In Vogel’s second season, he managed to maintain the top-ranked defense in the league despite a number of key players missing significant time due to injuries. Vogel’s third season in 2021-22 did not go as planned with the Lakers missing the postseason, which led to his firing.
In three seasons with the team though, Vogel won a championship, made two postseason appearances and finished with a 127-99 record
5. Paul Westhead:
Many people may not know this but it was Paul Westhead, not Pat Riley, that won the first Lakers championship with Magic Johnson as the team’s point guard in 1980.
Westhead only coached the Lakers for a little more than two seasons, but in those two years he went 114-50. It is rumored that his disputes with Johnson led to owner Jerry Buss replacing him with Riley, so it will never be known how much success Westhead could’ve had if he continued coaching the Lakers throughout the 1980s.
6. Del Harris:
Del Harris is the only Lakers coach to make the list that didn’t win a championship, but he still had a very successful tenure in Los Angeles.

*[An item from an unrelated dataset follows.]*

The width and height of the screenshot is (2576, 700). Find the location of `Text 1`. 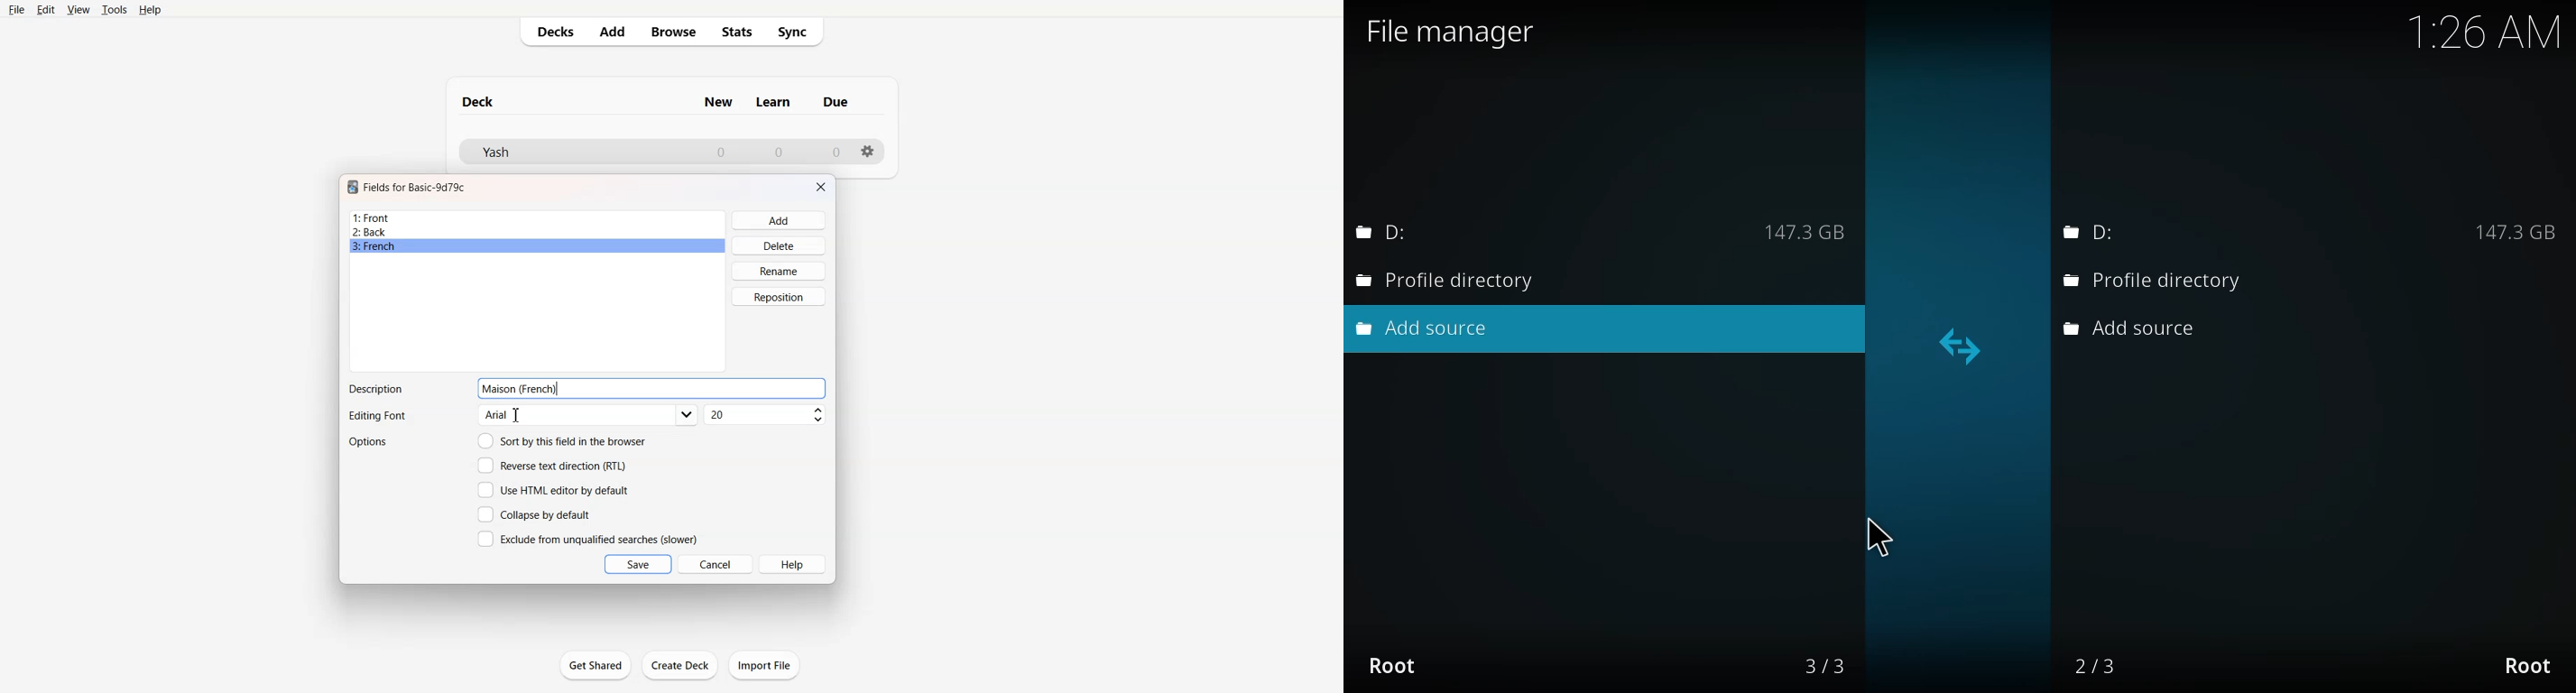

Along with Riley and Sharman, Harris is the only other Lakers head coach to win Coach of the Year when he led the Lakers to a 48-34 record in 1994-95.
In his four full seasons with Los Angeles the Lakers won more each successive season as after winning 48 games in 1994-95 they won 53 the following season and then 56 and 61 the next two. Harris was replaced by Jackson in the late 1990s and they went on to win three championships with the core that Harris developed.